Many teachers also feel similarly. "The students from minority communities will face difficulties due to the withdrawal. It will affect their education," said Malabika Banerjee, a teacher from Baruipur Girls' High School, West Bengal.
Meanwhile, Dasani Srinivas, a teacher from the Zilla Parishad High School, Gangipelly, Telangana, said, "I do not think students will face any severe problems. They are already getting free uniforms, textbooks and MDM."
However, others disagree. Tutu Dei, a Senior Assistant Teacher from the Utkalamani Government Primary School, Jatni, Odisha said, "It is true that the students are getting these things for free. But we teachers have seen several times that students do not have notebooks or pens. Many families are so weak financially that cannot afford such basic education needs. It becomes difficult for us to teach due to this. When the scholarships were being sent, we could ask the families to buy their children these items."
She also pointed out that in Odisha, as the government has brought out this mandate that no student would be failed till Class VIII, the students have lost seriousness in their studies. "But the scholarship, apart from financial aid, also proved to be an encouragement for students to study. We used to coax them to do well in their academics in order to receive the scholarships as awards," Dei said.

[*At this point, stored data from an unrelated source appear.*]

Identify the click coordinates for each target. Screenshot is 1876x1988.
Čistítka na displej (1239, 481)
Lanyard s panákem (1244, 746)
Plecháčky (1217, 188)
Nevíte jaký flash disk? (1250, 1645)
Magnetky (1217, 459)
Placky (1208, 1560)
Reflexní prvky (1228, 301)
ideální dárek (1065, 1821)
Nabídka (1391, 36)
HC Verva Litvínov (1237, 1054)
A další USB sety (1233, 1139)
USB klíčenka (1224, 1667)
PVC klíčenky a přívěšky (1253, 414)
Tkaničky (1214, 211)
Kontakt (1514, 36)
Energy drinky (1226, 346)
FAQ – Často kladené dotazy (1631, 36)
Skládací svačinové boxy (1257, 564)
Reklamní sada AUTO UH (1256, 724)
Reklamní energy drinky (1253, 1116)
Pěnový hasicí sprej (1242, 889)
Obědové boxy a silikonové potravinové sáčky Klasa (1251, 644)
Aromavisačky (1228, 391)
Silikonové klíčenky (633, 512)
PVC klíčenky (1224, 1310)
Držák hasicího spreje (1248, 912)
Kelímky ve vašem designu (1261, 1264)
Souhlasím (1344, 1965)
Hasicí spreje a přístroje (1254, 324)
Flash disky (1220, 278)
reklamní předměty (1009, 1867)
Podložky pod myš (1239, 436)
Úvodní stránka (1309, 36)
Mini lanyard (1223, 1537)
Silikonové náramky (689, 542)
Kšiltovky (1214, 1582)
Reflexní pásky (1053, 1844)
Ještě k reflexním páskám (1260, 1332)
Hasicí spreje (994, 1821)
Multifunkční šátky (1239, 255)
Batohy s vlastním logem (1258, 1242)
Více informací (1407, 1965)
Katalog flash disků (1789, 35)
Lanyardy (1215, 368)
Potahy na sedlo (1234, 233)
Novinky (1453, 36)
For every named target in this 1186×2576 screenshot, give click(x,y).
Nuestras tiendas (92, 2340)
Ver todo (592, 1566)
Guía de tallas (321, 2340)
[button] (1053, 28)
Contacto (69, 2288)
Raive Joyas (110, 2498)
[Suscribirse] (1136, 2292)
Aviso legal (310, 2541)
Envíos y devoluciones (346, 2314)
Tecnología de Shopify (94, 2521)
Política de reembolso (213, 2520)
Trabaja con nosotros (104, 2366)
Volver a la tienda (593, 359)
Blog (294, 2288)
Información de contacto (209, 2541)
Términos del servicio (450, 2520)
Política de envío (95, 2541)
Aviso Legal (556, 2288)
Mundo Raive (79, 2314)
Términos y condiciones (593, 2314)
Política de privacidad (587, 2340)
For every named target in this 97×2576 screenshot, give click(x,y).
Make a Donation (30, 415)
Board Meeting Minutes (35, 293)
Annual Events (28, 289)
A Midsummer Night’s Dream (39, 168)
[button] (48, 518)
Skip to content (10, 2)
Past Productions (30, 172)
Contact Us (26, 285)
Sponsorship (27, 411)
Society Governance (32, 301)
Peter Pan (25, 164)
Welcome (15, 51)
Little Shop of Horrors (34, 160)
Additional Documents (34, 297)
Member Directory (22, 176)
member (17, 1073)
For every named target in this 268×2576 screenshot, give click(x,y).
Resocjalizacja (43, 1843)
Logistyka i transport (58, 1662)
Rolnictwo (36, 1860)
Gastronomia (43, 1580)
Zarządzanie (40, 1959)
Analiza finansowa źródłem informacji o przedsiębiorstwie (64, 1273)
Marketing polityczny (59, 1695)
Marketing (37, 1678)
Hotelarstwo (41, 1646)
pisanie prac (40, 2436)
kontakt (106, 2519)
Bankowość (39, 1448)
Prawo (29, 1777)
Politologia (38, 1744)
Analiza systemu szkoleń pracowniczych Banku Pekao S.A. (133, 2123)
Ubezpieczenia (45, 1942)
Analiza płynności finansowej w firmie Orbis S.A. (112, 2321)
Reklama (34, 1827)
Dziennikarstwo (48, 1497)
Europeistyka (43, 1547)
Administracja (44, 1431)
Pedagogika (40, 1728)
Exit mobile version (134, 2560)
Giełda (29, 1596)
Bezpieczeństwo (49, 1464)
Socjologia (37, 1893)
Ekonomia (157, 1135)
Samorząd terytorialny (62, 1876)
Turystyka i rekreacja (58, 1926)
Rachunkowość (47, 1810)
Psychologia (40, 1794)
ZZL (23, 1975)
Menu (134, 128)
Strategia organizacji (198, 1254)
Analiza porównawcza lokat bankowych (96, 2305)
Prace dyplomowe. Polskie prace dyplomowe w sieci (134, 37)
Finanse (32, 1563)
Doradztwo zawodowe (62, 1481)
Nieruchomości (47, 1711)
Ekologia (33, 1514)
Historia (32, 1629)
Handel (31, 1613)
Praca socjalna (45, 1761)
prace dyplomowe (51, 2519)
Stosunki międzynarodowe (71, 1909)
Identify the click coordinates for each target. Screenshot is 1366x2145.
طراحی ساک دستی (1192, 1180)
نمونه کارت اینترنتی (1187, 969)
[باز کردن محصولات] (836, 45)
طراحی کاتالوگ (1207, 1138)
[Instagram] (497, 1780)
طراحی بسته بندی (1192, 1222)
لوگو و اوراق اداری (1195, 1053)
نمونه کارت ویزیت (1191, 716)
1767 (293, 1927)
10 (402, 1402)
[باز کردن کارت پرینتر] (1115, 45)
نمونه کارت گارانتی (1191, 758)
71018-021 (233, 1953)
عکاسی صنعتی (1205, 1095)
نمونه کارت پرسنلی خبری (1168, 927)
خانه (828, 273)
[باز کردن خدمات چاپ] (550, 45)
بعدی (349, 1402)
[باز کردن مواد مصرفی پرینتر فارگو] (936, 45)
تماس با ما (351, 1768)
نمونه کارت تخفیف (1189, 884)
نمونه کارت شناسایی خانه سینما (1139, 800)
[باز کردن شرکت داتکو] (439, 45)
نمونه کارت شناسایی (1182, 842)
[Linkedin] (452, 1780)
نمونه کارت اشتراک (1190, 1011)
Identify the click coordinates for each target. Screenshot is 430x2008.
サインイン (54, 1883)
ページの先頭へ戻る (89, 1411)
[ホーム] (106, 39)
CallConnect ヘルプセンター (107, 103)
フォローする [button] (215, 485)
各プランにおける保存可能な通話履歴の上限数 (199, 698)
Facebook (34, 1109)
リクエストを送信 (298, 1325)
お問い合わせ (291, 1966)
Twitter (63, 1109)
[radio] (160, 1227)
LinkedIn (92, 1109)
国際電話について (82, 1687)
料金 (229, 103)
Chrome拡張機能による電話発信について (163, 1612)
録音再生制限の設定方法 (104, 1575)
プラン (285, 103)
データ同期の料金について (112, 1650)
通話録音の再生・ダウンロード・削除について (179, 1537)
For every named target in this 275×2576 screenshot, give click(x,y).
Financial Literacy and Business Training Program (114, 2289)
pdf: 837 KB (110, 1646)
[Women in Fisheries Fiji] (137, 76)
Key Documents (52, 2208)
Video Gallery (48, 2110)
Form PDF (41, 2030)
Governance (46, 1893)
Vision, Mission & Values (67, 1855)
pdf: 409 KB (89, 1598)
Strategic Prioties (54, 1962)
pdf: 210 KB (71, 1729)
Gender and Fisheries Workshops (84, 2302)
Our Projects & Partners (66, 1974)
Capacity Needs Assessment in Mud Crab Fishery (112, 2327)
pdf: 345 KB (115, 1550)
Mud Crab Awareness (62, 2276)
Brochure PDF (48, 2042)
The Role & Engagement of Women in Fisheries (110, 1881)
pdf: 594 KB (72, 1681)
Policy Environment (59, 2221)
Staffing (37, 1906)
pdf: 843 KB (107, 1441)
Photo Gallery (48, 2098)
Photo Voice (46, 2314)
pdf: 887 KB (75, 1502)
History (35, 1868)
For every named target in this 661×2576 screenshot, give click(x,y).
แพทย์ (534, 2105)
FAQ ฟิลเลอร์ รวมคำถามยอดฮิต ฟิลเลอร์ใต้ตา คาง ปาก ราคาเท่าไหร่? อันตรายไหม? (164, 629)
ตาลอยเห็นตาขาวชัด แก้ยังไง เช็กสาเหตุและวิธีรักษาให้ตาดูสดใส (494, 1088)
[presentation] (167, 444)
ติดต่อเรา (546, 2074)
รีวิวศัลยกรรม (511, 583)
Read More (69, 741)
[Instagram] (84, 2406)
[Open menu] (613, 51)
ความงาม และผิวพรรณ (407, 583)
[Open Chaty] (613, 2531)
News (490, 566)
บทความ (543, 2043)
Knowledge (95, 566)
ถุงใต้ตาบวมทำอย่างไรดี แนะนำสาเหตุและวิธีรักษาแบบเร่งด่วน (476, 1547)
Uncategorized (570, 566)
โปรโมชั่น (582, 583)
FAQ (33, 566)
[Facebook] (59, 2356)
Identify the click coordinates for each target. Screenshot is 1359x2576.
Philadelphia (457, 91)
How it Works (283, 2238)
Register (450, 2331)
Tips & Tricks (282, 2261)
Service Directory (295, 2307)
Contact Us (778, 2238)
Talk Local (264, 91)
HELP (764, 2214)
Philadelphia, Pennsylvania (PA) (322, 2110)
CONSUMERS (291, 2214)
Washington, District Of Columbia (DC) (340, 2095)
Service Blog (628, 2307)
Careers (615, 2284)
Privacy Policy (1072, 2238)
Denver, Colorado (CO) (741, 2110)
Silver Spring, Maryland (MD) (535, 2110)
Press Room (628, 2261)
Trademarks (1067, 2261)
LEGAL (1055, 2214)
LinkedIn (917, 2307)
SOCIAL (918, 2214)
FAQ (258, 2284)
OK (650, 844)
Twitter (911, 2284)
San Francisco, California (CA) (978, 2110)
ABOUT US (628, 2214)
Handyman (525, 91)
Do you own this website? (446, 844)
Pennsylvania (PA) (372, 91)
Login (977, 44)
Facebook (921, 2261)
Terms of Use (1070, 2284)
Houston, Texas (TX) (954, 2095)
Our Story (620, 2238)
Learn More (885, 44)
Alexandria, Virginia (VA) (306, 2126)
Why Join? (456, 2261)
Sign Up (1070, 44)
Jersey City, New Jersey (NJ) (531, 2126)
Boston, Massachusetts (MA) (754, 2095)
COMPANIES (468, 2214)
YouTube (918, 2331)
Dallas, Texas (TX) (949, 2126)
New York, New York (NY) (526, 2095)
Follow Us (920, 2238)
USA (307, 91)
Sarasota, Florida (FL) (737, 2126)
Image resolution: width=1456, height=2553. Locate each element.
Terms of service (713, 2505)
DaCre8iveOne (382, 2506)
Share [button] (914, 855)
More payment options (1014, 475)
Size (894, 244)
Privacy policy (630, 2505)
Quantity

Another teacher from Odisha Adarsh Vidyalaya, located in the Mayurbhanj district of the state, said, "There are many other necessities apart from books, food and uniforms for which the scholarships helped the students. Here, for example, students come to the schools from about 40 kilometres afar. The students do not have enough money for this daily travel."
The bottom line? A majority of the teachers feel that the government's move would prove to be disadvantageous. AIDSO has asked for such schemes to be reinstated. Dei is of the same opinion.